My date with Michael was a huge disappointment. He spent the majority of the evening talking about his ex-wife. They’ve been split up for ten years and yet still he either hasn’t stopped loving her or he hasn’t done the work on himself to heal. It sounded to me as if he retreated to his cave when they split up and he’s stayed there ever since.
I also spent the entire evening feeling like a counsellor and not someone he was on a date with. When he wasn’t talking about his ex, he was asking me how he could make change happen in his life. He recited many phrases from self-help books he’d read over the years but when I challenged him, he admitted that he’s never put any of it into practice. The only other thing he talked about was sex and even asked me when the last time was I had any.

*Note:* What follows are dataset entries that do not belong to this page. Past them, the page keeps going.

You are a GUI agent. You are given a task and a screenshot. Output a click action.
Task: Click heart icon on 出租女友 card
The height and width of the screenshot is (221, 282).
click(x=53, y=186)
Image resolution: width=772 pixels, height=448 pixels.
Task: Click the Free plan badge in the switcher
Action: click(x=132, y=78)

I know he was hinting at me sleeping with him, as per our saucy texts from a month ago but after tonight, that’s not going to happen. I don’t actually think he’s got any balls to do the job.
What I see is a weak, ineffectual man. A man that, to give him credit, is kind and thoughtful and mature but who is also pretty bloody boring, very scared to make change and hides behind women’s skirts. If it’s not his ex-wife’s skirt then it’s his sister, Linda’s and now I feel as though he’s projecting me into the position of helping me whereas what I like in a man is one strong enough to find his own truth and live his own shit without needing to hide and take advice from anyone. On top of all that, I don’t feel any attraction to him at all. If he’d made an attempt to kiss me, I don’t think I’d have been able to do it, in fact, I spent some of the time thinking that I would get back on a dating site and see who else is out there although really, that’s not something I want to do either.